Segment Start: Data records

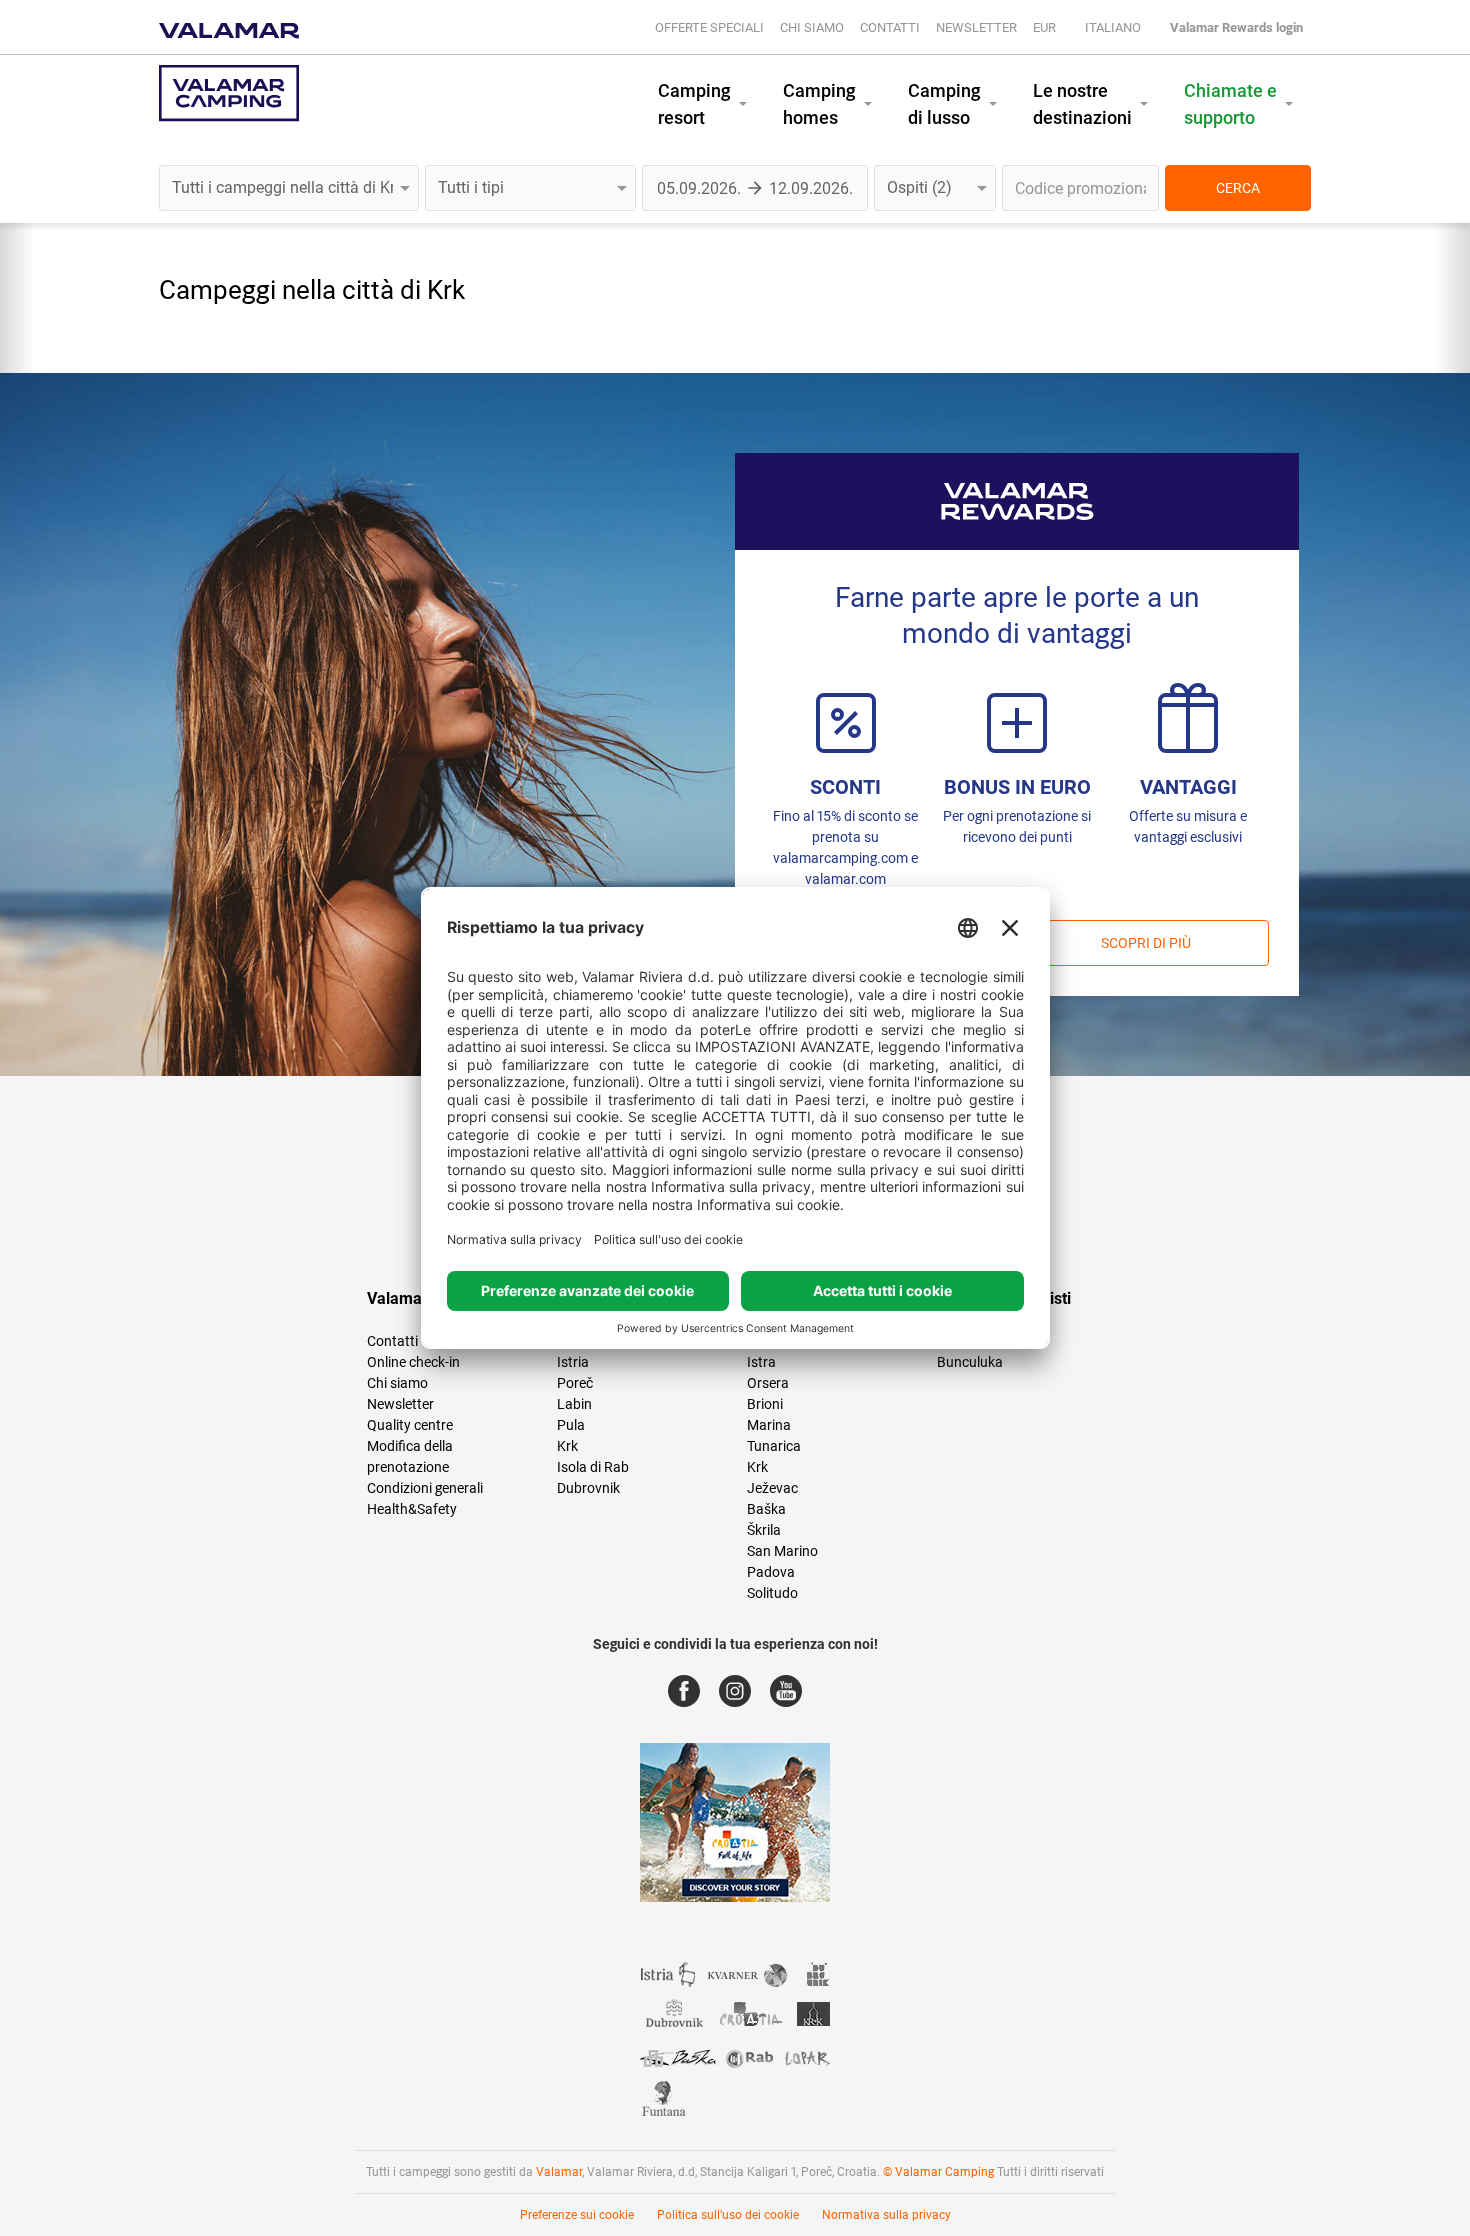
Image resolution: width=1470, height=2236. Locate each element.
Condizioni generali (425, 1488)
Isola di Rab (593, 1467)
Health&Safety (412, 1509)
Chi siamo (812, 27)
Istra (761, 1362)
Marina (769, 1425)
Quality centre (410, 1425)
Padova (771, 1572)
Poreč (575, 1383)
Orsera (768, 1383)
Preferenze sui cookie (577, 2215)
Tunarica (774, 1446)
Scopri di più (1146, 943)
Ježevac (772, 1488)
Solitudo (772, 1593)
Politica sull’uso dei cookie (728, 2215)
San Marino (782, 1551)
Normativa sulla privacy (886, 2215)
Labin (574, 1404)
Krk (567, 1446)
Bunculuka (970, 1362)
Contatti (890, 27)
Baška (766, 1509)
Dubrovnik (588, 1488)
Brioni (765, 1404)
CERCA (1238, 188)
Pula (571, 1425)
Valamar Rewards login (1236, 27)
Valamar (559, 2172)
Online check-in (413, 1362)
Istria (573, 1362)
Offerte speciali (709, 27)
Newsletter (976, 27)
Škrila (764, 1530)
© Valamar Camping (938, 2172)
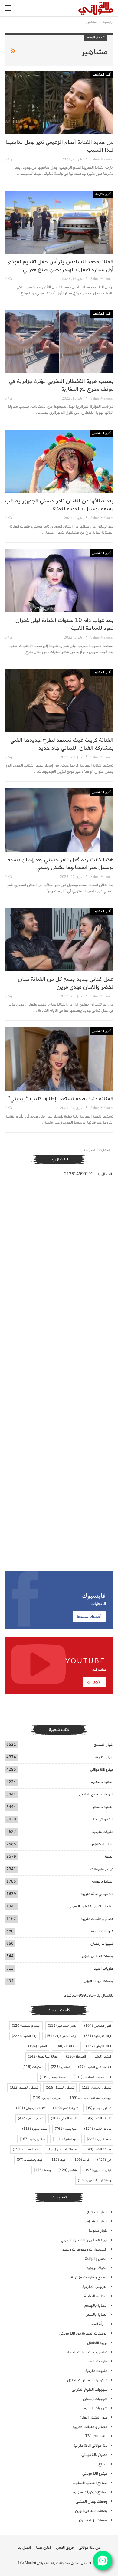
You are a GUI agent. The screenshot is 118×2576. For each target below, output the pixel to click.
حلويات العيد (103, 1968)
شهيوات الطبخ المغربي (96, 1794)
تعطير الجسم (98, 2108)
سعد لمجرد (99, 2139)
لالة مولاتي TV (103, 1819)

Segment End: Data records

**What you should do**:
Search the entries above for the string "Valamar". Copy each line in which it appears.

**Exercise output**:
Valamar Rewards login (1236, 27)
Valamar (559, 2172)
© Valamar Camping (938, 2172)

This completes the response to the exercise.